Dr. al-Rashidi wurde im Irak geboren, wo sein Vater ein hochrangiges Mitglied der Regierung von Saddam Hussein war. Al-Rashidi wuchs behütet in Beirut Bagdad auf.
Beirut, dachte ich und spürte ein Kribbeln. Irak und Libanon waren enge Nachbarn und schon seit langer Zeit Verbündete. Falls al-Rashidi senior für den Geheimdienst gearbeitet hatte, hätte man ihn als Diplomaten getarnt dorthin schicken können.
Anfang der achtziger Jahre wurden er und seine Schwester in die Vereinigten Staaten an die angesehene Phillips Exeter Academy in Exeter, New Hampshire, geschickt. Dr. al-Rashidi studierte in Princton und an der University of Washington Medizin …
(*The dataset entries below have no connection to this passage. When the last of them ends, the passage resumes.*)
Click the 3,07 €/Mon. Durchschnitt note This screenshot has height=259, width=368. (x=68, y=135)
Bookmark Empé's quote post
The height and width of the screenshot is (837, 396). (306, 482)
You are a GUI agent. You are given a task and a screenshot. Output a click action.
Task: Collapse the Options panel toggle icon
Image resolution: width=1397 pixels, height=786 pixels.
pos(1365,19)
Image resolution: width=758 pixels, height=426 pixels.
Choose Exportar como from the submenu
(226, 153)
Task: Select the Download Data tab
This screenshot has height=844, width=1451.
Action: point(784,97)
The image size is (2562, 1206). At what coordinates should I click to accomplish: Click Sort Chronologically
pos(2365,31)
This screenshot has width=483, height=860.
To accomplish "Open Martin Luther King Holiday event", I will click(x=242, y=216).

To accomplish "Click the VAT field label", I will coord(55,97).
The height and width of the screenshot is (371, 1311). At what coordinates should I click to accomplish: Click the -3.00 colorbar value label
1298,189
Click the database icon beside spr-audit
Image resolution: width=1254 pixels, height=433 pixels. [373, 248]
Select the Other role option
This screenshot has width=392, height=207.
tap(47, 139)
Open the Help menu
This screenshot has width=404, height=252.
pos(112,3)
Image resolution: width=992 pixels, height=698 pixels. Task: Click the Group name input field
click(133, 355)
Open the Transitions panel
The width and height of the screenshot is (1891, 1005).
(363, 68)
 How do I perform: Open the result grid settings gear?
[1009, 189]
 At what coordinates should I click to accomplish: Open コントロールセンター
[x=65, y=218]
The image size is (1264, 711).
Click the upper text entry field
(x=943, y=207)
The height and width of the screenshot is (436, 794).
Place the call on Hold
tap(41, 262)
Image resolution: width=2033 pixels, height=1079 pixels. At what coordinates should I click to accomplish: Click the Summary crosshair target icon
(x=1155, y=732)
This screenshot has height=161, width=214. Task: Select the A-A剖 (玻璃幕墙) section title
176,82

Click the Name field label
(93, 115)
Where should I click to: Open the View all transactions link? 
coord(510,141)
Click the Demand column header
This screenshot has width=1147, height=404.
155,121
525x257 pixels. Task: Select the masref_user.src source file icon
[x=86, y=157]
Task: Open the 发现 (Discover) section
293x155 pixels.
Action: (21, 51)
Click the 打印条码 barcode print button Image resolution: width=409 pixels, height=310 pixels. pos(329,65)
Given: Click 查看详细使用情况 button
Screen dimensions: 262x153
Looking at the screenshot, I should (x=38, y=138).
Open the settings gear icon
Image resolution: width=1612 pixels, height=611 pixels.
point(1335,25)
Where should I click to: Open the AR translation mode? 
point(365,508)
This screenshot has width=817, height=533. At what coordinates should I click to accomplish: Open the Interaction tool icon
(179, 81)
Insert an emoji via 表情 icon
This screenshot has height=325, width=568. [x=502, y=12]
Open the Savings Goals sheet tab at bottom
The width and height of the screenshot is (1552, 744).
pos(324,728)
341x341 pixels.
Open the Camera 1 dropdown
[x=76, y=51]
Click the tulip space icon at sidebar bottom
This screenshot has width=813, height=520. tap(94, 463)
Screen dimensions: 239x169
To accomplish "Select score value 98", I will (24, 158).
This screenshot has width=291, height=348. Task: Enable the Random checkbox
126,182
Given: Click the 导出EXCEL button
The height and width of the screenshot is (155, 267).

Die Schwester und die übrigen Familienmitglieder wurden nicht mehr erwähnt, ebenso wenig, was die Familie, getrennt durch Krieg und räumliche Entfernung, durchgemacht haben musste. Und doch war es Ibrahim al-Rashidi junior gelungen, in den Vereinigten Staaten zu bleiben. Vielleicht hatte sein Vater das für ihn arrangiert.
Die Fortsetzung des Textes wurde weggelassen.